Since 2011, media has played a significant role in the Syrian conflict, which started as a peaceful uprising, then escalated into a violent civil war resulting in the largest refugee and displacement crisis in the world. Mass media played a negative role, acting as a driver of the Syrian conflict by inciting violence, hate speech, and sectarianism. In this article, I focus on successful alternative media interventions that challenge the violent, stereotypical discourse dominant in mass media. As part of a larger research project, I examine, as a case study, the discourse surrounding the Syrian television drama series Ghadan Naltaqi (GN) [We’ll Meet Tomorrow] which generated an exemplary dialogue between the forcibly displaced segment of its audience and the writer/creator of the show, Iyad Abou Chamat. I consider GN as an alternative media intervention because it provides a case where media creators help displaced people both to mitigate the traumatic effects of a highly polarising conflict, and to find a healing space from violent and alienating dominant media discourses.

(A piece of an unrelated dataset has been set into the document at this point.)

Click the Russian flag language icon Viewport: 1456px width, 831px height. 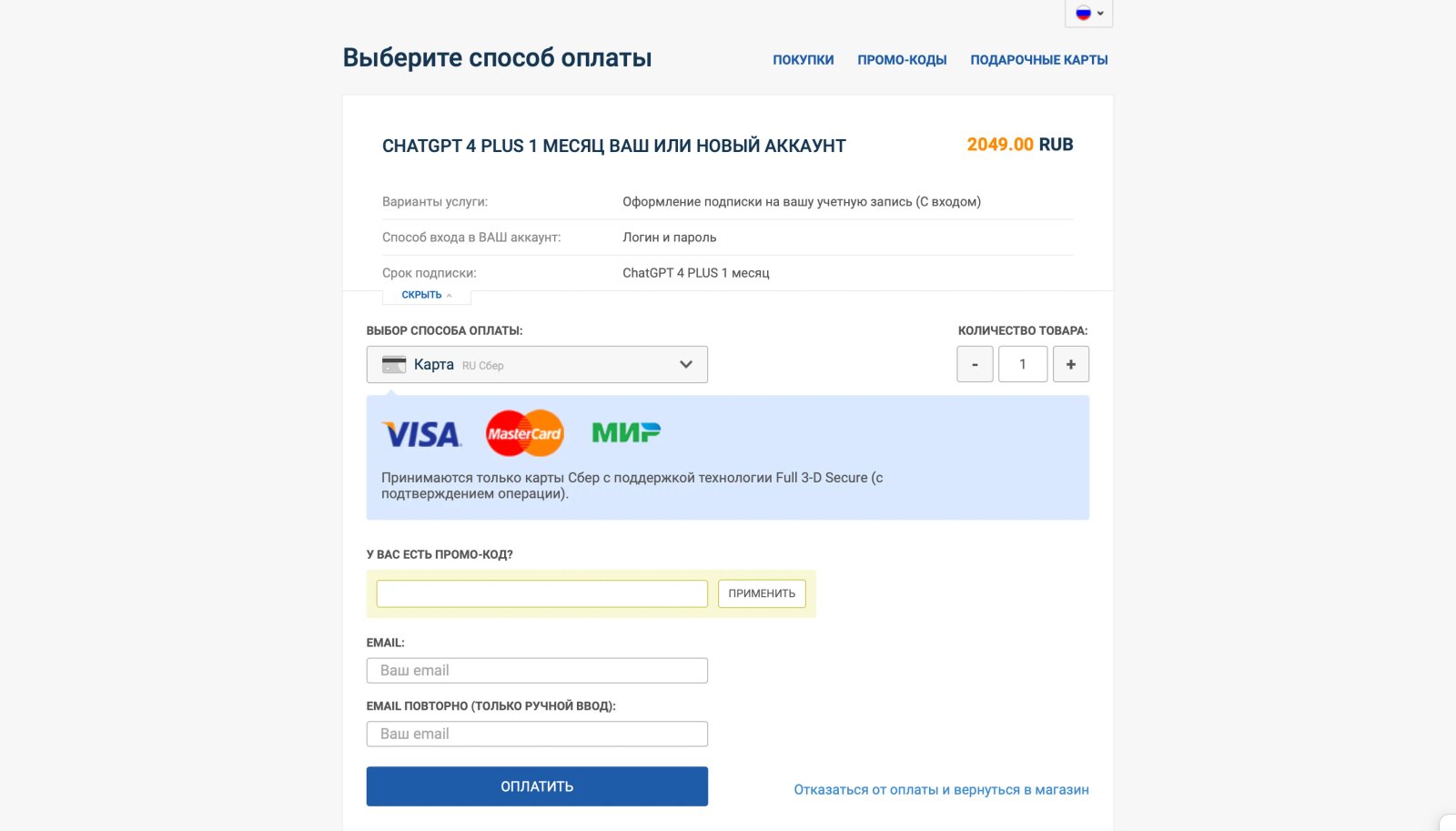[x=1083, y=13]
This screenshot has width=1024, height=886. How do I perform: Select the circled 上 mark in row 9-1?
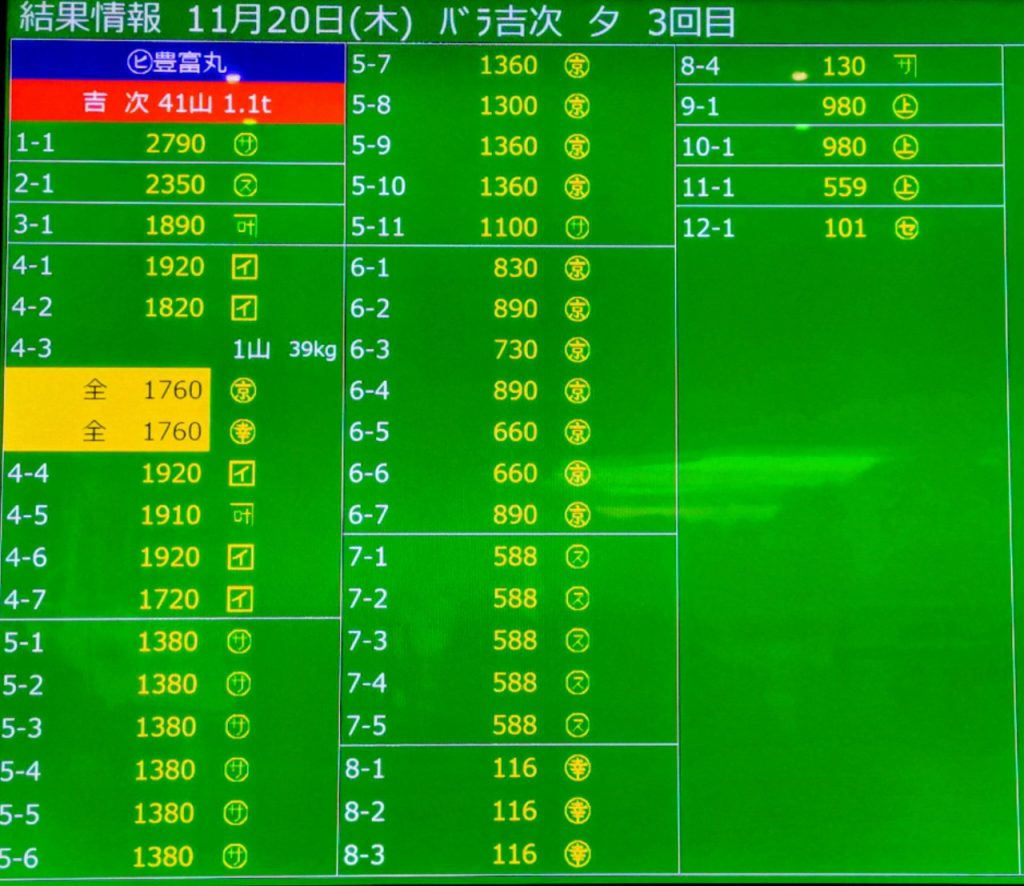click(x=905, y=107)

The context of Syrian media
Before the war, Syrian media was known for its successes in regard to the Syrian drama industry, and for its failure in term of news and public affairs programming (Kraidy, 2006). However, this has changed rapidly with the emergence, since 2011, of new, alternative online spaces reporting new political perspectives (Wall and El Zahed, 2015). Regardless of these new spaces, it is widely argued that the media interventions that addressed general Syrian audiences from different political opinions were rare throughout the years of the war. Syrian TV dramas were the best medium to expose structural inequalities and the corruption of the ruling social and economic elites (Salamandra, 2011). After the war, several new challenges would face the Syrian media sector, including the television drama industry. Challenges, such as the departure of the most qualified drama makers from Syria and the severe decrease in production budgets of drama serials inside the country have negatively affected the quality of the final products, resulting in many drama series that escape from reality through the genre of soap opera. And yet, the cultural production environment of Syrian drama after the “Arab Spring” and the Syrian war has new, positive margins supporting drama that explicitly tackles the current political events in Syria and the Arab region. A representative example is Ghadan Naltaqi (GN) which ran during Ramadan in the summer of 2015. It is particularly interesting because it provides a case where Syrian TV audiences used Facebook as a space to engage with the producer of the show that undertook representation of displaced Syrians experiences.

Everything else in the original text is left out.